● **Challenge 1**:
From the records below, copy out word for word the lines starting at the line that contains "Ko smo mi (87, 1797)" and ending at the line that contains "Resources [button] (268, 40)", with both of those lines included.

● **Source text**:
----

And there are of course more. There is the pair of robotic toy dogs (the brown one of which my sister claimed and I then decided to sabotage with a marble), the time Greg Bahm and I wrote our own newspaper and delivered it to the neighbourhood, the SNES (Super Nintendo Entertainment System), and a brief period where I pretended to like Hamsters to remain close friends with Josh Lavine and Jeremy Cohen. There’s a holiday where I mistook a bookmark for a piece of candy and a doll I refused to ever give up, and my staunch dislike of pencils that earned me a reputation in the physics department I to this day do not live down, and the best teacher/mentor/friend who led me to everything I know and love.

But they are just windows among the many houses lining my path back home. After I’ve been driving long enough to get low on petrol, the lawns and front porches get fuzzier and blurrier and I have difficult keeping the memories accurate. Part of me honestly believes that these memories have something important to teach me; that’s why they’re still around. I’ve been afraid to lose them, so here I share them with you to preserve them, and to let you in on something about my life that makes me who I am today. So concludes the list of insignificant things that profoundly influenced my life. What are yours?

----

● **Task input**:

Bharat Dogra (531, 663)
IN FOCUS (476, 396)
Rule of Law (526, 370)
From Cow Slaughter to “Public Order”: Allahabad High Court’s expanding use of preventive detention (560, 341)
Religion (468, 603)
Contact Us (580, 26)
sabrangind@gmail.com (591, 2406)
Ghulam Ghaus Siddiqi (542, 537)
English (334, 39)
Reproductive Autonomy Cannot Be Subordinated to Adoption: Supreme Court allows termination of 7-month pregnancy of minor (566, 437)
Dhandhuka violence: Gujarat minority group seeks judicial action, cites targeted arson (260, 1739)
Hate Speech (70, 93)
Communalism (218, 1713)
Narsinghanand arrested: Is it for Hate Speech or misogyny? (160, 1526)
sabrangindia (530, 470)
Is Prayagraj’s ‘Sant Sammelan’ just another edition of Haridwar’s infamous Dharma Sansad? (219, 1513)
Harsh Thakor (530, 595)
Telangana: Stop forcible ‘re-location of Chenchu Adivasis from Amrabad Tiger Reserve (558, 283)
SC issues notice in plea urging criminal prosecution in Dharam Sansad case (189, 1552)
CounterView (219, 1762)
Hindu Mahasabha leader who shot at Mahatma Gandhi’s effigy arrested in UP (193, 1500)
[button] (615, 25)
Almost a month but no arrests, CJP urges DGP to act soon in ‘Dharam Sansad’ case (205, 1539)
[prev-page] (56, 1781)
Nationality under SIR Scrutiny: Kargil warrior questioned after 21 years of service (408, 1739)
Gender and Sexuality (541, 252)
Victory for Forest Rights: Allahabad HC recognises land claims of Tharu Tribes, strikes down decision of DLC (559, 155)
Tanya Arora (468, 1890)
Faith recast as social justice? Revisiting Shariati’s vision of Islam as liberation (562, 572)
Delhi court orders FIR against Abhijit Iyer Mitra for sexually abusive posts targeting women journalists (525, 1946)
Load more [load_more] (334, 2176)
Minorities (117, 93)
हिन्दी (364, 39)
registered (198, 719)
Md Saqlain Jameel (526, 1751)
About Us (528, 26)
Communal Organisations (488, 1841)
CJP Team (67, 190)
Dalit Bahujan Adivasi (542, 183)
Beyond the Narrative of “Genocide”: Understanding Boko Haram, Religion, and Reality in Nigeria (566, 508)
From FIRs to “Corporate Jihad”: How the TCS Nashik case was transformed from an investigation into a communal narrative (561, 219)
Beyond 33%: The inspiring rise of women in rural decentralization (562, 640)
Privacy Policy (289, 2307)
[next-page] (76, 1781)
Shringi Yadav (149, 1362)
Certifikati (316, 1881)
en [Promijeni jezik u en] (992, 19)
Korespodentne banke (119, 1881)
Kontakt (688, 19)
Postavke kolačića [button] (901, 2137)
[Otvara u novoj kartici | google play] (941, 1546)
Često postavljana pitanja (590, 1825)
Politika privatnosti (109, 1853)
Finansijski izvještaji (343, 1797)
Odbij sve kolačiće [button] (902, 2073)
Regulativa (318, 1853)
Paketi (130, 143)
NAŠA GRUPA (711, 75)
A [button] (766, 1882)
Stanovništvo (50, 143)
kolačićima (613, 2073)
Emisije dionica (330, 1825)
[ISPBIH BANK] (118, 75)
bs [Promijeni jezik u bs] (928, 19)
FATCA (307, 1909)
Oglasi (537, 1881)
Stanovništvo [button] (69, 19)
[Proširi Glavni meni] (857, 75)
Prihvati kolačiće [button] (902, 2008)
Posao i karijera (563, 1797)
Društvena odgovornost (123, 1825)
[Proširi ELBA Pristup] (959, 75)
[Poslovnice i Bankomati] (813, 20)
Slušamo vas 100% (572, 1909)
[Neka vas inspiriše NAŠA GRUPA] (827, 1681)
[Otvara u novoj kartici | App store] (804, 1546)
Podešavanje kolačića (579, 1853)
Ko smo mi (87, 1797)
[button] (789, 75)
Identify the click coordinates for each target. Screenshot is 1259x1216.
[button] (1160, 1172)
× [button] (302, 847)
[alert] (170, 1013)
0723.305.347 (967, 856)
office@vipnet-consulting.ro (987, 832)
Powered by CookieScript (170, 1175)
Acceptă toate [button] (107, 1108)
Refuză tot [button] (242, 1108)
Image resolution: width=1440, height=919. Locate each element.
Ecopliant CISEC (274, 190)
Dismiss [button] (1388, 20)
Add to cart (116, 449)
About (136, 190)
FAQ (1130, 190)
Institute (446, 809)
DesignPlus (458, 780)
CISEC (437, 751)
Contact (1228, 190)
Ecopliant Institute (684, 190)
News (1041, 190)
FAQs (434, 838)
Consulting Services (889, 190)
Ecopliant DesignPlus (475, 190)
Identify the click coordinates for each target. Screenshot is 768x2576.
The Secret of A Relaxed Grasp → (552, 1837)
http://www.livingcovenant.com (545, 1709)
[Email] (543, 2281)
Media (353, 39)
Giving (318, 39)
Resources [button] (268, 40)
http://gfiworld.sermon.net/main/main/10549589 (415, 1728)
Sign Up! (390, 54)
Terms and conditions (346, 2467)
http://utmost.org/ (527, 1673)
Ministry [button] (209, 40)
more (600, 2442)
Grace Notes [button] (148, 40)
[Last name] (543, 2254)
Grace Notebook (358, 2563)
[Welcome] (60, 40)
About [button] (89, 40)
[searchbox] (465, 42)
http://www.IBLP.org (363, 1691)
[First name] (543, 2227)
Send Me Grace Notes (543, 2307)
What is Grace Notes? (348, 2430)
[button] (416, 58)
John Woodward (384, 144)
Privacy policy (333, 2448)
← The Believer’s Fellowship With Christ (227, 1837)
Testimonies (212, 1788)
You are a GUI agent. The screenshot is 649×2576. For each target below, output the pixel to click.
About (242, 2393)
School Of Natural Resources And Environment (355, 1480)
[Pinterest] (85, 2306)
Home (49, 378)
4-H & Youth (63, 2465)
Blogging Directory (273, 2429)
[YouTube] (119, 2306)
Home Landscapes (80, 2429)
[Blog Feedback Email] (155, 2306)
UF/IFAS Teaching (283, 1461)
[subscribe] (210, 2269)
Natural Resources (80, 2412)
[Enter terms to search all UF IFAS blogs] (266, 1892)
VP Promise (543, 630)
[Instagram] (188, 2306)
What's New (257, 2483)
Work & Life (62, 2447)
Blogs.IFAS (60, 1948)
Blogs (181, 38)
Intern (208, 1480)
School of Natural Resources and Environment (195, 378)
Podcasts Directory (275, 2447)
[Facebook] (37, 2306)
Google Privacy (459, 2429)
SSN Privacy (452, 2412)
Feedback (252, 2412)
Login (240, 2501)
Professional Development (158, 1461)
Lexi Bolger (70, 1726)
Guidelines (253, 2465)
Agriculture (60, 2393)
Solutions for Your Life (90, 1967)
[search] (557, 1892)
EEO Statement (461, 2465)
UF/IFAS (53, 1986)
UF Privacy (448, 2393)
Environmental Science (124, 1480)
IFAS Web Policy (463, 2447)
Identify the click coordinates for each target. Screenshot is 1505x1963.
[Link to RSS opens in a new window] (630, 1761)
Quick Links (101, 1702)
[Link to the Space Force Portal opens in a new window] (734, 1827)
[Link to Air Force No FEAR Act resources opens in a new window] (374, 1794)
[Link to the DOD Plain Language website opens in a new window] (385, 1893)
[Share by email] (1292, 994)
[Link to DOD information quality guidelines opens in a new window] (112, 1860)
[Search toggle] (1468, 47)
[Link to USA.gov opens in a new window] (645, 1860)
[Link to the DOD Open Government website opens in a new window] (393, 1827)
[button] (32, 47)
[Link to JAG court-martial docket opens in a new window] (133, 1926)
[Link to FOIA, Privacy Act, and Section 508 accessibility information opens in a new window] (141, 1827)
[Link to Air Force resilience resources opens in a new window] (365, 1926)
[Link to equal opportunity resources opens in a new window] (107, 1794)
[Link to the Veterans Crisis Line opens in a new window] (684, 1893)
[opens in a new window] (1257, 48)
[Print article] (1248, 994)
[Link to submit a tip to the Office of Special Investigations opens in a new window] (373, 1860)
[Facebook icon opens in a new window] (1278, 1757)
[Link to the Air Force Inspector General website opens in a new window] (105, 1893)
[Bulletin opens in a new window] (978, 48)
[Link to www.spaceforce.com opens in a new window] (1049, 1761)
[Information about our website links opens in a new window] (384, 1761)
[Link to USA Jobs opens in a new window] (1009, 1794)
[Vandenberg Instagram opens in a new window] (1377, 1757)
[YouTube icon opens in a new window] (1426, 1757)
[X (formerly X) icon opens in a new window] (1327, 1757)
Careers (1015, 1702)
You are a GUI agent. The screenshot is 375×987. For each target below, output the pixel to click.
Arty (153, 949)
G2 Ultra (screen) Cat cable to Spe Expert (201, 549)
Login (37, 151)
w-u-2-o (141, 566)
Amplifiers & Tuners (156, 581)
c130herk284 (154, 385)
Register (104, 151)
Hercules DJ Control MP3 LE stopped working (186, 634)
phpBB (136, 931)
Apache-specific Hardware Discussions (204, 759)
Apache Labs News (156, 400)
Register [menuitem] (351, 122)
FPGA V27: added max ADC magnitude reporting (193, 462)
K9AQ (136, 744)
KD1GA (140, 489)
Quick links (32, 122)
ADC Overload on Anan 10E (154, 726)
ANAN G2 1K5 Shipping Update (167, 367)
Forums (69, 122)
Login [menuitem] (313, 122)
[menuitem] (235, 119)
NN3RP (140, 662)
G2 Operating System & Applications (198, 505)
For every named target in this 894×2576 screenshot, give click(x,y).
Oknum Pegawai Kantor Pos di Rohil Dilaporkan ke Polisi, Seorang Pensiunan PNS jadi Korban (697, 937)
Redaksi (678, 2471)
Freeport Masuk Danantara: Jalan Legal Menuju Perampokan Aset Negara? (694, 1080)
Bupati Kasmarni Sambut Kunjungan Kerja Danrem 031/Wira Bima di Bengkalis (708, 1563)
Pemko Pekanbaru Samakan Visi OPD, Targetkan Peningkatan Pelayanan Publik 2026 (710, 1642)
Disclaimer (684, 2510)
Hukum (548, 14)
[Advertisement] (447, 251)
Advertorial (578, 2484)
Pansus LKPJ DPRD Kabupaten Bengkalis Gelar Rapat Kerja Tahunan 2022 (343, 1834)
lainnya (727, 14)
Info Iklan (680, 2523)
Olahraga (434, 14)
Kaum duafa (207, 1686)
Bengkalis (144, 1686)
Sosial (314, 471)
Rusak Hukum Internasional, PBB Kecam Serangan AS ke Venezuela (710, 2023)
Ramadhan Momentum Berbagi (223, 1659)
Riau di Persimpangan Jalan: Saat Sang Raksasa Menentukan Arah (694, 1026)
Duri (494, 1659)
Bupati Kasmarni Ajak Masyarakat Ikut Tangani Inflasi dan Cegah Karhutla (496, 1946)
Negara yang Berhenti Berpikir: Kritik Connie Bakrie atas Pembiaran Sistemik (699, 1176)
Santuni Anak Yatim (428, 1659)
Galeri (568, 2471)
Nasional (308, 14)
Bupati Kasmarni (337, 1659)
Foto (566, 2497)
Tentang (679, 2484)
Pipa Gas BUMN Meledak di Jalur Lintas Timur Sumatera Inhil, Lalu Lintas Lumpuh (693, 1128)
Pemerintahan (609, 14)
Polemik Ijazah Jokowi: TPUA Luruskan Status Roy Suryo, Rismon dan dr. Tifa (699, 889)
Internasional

----

● **Challenge 2**:
Reproduce the passage of the text about childhood memories exactly, starting at "But they are" and ending at "What are yours?".

● **Written solution 1**:
Ko smo mi (87, 1797)
[button] (789, 75)
Identify the click coordinates for each target. Screenshot is 1259x1216.
[button] (1160, 1172)
× [button] (302, 847)
[alert] (170, 1013)
0723.305.347 (967, 856)
office@vipnet-consulting.ro (987, 832)
Powered by CookieScript (170, 1175)
Acceptă toate [button] (107, 1108)
Refuză tot [button] (242, 1108)
Image resolution: width=1440, height=919. Locate each element.
Ecopliant CISEC (274, 190)
Dismiss [button] (1388, 20)
Add to cart (116, 449)
About (136, 190)
FAQ (1130, 190)
Institute (446, 809)
DesignPlus (458, 780)
CISEC (437, 751)
Contact (1228, 190)
Ecopliant Institute (684, 190)
News (1041, 190)
FAQs (434, 838)
Consulting Services (889, 190)
Ecopliant DesignPlus (475, 190)
Identify the click coordinates for each target. Screenshot is 768x2576.
The Secret of A Relaxed Grasp → (552, 1837)
http://www.livingcovenant.com (545, 1709)
[Email] (543, 2281)
Media (353, 39)
Giving (318, 39)
Resources [button] (268, 40)

● **Written solution 2**:
But they are just windows among the many houses lining my path back home. After I’ve been driving long enough to get low on petrol, the lawns and front porches get fuzzier and blurrier and I have difficult keeping the memories accurate. Part of me honestly believes that these memories have something important to teach me; that’s why they’re still around. I’ve been afraid to lose them, so here I share them with you to preserve them, and to let you in on something about my life that makes me who I am today. So concludes the list of insignificant things that profoundly influenced my life. What are yours?